El gremio K que destruyó la pauta salarial de Massa

La Asociación Bancaria (AB) y las cuatro cámaras empresarias de la actividad convinieron hoy en el Ministerio de Trabajo una mejora salarial del 66% retroactiva a enero último y hasta julio próximo, por lo que el salario inicial de un trabajador será desde abril de más de 310.000 pesos y, en julio, de casi 400.000, entre ingreso y participación en las ganancias.

El trato, que prevé otra negociación en agosto, se llegó después de varias negociaciones en las que se revisó la suba otorgada en marzo pasado, por lo que habrá cuotas retroactivas que servirán para recuperar lo que se perdió por la disparada inflacionaria. La proyección anualizada de la suba salarial es de 120%.

Con este acuerdo, la paritaria de los bancarios, cuyo jefe es Sergio Palazzo, diputado nacional del Frente de Todos y un aliado del kirchnerismo, derriba las previsiones inflacionarias que trazó Sergio Massa desde el Ministerio de Economía para 2023. Massa había pronosticado una inflación anual de 60%.

Los bancarios, además, lograron un incremento del plus por el día de la actividad, que ahora se bonificará con una suma adicional de $345.000. Con la paritaria sellada hoy, a la que suscribieron las cámaras empresariales ABAPPRA, ADEBA, ABA, el salario inicial de la actividad alcanzará los $398.000 a partir de julio.

Palazzo ya había dado la nota en las paritarias cuando en marzo acordó un inédito bono para compensar las quitas salariales por el impuesto a las ganancias.

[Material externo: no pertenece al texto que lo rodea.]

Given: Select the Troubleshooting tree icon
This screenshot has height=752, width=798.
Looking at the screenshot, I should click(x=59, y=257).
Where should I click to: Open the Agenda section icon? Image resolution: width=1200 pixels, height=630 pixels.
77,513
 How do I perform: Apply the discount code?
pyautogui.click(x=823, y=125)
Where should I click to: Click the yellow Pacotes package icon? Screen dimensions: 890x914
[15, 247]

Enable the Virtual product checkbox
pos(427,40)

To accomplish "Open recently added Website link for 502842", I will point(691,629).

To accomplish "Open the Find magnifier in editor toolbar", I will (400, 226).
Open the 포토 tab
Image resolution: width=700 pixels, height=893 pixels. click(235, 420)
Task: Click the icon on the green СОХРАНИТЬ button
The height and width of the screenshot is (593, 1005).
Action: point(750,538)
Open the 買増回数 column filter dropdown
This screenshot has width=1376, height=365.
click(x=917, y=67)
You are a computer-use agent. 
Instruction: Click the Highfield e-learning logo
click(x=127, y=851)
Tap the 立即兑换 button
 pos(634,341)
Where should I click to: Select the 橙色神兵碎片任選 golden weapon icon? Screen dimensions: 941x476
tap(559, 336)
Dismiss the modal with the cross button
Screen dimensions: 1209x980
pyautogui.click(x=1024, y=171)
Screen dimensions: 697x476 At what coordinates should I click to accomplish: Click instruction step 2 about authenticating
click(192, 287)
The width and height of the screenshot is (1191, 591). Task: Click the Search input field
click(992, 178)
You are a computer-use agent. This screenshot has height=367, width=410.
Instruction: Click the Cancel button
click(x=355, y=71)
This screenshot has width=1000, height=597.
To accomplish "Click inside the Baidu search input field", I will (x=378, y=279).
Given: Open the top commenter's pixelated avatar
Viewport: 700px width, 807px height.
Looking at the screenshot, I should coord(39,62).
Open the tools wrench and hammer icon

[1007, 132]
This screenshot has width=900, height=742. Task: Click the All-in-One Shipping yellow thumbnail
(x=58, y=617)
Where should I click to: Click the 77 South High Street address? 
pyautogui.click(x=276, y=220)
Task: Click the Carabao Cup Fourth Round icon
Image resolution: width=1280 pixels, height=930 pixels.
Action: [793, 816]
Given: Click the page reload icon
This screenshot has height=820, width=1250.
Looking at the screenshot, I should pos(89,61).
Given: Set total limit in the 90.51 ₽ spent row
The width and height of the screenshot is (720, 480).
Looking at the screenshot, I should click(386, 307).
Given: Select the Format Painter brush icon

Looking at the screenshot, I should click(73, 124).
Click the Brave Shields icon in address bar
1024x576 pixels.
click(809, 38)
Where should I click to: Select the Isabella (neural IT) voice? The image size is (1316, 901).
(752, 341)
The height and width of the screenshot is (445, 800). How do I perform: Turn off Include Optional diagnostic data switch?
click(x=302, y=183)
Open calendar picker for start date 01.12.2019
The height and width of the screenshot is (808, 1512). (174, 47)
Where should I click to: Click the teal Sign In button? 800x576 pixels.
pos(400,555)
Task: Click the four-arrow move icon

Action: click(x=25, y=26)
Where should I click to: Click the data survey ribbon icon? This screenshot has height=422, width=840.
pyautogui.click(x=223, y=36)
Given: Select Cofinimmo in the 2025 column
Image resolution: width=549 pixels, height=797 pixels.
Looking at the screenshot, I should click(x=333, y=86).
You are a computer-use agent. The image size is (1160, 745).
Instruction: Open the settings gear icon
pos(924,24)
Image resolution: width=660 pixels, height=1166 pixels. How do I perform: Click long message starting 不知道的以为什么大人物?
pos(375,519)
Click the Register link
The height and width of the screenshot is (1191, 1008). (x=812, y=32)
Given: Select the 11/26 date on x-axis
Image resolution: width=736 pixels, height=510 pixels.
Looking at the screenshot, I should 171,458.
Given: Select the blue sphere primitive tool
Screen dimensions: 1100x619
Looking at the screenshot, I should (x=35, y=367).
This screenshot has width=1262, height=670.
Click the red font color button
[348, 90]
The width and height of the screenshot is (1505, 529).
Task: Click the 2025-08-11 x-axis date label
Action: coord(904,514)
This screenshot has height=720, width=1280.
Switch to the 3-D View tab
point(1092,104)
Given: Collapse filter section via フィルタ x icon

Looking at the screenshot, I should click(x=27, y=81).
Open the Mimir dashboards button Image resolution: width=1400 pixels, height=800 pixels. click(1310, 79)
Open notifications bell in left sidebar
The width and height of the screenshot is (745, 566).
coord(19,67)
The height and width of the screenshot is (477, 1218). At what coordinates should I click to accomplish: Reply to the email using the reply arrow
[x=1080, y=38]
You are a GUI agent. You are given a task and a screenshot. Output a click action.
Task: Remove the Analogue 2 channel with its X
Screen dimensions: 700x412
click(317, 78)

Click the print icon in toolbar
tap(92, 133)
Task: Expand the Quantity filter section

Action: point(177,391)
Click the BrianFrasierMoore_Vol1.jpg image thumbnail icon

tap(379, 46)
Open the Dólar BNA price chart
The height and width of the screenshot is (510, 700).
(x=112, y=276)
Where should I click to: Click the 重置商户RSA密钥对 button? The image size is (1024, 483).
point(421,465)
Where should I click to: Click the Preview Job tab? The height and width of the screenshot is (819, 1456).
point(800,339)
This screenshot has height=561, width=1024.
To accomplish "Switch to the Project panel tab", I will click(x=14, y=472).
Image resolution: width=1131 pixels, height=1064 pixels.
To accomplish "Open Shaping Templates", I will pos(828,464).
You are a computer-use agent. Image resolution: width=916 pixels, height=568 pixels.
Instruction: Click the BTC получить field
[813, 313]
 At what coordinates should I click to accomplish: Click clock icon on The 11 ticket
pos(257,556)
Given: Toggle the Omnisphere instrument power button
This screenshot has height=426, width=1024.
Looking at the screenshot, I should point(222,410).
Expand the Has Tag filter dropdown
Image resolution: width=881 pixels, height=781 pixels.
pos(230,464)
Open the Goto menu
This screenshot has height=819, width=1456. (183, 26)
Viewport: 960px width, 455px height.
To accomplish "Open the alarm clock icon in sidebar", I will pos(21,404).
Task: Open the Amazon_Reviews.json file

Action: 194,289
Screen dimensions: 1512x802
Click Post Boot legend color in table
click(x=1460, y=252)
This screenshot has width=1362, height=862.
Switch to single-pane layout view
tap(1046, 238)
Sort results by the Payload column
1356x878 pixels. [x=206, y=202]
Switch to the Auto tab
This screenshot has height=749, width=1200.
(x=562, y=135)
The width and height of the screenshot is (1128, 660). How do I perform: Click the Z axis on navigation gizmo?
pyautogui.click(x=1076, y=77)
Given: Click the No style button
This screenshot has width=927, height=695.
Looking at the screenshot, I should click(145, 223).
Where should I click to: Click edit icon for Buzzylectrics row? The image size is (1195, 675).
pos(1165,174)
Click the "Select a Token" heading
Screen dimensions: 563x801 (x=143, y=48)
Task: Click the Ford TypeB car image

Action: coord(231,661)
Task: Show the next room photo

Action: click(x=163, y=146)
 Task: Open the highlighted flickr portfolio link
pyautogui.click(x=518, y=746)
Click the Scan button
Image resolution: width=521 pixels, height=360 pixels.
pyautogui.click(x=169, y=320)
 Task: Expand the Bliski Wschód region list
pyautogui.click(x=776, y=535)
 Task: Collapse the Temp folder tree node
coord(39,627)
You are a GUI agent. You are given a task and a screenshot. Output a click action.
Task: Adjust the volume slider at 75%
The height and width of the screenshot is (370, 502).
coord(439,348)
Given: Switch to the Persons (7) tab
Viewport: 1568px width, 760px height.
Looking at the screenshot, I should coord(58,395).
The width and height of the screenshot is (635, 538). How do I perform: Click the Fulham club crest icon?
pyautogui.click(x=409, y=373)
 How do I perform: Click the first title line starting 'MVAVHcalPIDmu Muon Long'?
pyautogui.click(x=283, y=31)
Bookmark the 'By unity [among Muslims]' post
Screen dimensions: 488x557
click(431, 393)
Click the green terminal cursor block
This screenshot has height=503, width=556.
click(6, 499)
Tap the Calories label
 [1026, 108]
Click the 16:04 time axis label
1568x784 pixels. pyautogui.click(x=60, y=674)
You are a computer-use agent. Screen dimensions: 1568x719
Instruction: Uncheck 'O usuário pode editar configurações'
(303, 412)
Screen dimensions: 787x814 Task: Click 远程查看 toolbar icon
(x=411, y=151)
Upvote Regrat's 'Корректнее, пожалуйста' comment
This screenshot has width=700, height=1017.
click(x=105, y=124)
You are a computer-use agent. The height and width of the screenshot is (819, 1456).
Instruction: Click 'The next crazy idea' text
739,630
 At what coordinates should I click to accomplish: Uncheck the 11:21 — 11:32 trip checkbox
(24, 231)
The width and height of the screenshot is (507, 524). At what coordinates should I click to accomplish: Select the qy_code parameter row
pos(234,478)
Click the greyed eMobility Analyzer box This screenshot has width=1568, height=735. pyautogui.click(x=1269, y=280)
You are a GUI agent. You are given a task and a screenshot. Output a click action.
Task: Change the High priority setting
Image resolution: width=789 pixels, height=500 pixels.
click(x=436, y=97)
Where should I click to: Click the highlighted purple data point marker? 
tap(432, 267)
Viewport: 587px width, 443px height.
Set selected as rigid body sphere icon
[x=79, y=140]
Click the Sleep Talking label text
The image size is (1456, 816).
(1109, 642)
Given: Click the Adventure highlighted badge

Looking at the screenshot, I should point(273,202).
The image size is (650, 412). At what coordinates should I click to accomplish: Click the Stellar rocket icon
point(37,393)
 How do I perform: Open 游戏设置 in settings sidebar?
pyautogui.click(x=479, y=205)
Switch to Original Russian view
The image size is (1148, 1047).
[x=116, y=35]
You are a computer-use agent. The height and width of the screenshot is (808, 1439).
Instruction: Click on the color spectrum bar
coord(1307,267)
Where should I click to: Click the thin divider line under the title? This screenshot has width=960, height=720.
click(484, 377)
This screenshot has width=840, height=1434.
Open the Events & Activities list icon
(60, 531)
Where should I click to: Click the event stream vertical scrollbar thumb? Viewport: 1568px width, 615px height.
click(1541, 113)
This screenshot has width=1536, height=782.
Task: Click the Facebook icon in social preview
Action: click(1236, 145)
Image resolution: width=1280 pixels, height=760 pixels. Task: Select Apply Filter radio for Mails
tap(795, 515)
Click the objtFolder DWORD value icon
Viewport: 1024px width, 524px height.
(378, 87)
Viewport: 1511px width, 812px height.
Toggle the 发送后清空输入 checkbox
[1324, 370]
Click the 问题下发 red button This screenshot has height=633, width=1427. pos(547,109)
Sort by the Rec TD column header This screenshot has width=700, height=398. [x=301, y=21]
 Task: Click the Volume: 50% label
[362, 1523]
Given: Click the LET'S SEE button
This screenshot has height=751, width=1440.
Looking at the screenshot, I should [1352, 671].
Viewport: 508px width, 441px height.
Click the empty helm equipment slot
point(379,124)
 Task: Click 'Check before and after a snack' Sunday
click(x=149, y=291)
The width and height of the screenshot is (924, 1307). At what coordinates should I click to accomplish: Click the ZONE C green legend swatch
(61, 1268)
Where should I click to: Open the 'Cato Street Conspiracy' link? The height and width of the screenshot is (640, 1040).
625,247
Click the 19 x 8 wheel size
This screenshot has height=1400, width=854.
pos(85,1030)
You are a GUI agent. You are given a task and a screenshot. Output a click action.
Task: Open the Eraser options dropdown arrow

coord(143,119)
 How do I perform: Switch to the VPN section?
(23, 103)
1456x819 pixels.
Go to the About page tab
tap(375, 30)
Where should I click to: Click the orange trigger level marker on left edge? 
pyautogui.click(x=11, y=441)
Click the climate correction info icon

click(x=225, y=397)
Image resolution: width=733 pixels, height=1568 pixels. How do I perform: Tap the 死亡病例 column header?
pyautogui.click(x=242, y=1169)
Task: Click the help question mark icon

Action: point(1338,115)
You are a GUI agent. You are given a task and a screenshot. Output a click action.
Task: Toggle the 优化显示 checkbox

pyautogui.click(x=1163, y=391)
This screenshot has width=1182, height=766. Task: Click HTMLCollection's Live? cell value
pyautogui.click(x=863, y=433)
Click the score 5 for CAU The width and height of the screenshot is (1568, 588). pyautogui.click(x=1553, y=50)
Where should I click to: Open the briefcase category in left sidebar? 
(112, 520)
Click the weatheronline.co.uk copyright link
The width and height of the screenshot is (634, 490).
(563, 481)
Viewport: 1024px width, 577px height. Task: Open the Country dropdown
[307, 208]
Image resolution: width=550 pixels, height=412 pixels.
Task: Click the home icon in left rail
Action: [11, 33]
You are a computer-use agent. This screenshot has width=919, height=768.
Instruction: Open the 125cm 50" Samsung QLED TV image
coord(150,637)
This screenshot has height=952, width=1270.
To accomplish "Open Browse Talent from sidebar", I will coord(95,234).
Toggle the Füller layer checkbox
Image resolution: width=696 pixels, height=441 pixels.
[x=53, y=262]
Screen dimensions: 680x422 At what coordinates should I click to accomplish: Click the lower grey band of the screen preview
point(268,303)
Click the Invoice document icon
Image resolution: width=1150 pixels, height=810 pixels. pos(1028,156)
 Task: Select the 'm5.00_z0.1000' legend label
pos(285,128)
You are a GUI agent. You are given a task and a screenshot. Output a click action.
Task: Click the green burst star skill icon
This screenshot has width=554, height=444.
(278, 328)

El caso generó un efecto contagio en otros sindicatos que activaron un reclamo similar. El pago que compensa los descuentos del tributo se pagará por única vez y los montos van desde los 50.000 a los 450.000 pesos, según la categoría. Se trata de una suma no remunerativa que se efectiviza en dos cuotas: la primera en mayo y la restante en septiembre, según informó el gremio.

La paritaria de los bancarios se anticipa como una de las negociaciones récord. En un contexto de volátilidad e incertidumbre, el trato que rompió el molde, sin embargo, fue el del Sindicato del Neumático, que selló una cláusula de ajuste automático que le otorga 10 puntos por encima de la inflación.

A principio de año, la idea de Massa consistía en alentar acuerdos salariales del 30% para el primer semestre del año como parte de su estrategia para que las paritarias de 2023 no se disparen y acompañen la baja gradual inflacionaria que esperaban en el Gobierno, una caída que jamás se concretó por la corrida cambiaria.

Solo el gremio de los colectiveros de la UTA fue uno de los pocos que suscribió al pedido del ministro de Economía. La Unión Tranviaria Automotor (UTA) selló en febrero un incremento semestral cercano al 30%. El aumento se dio en tres tramos: un 10% en enero, otro 10% en marzo y un 7% en mayo, que dan un total del 29,47%. El acuerdo llevó el básico de enero a $220.000 e incluye una pauta de revisión para julio. Por la inflación, la UTA ya activó las negocaciones para obtener un adicional en el corto plazo.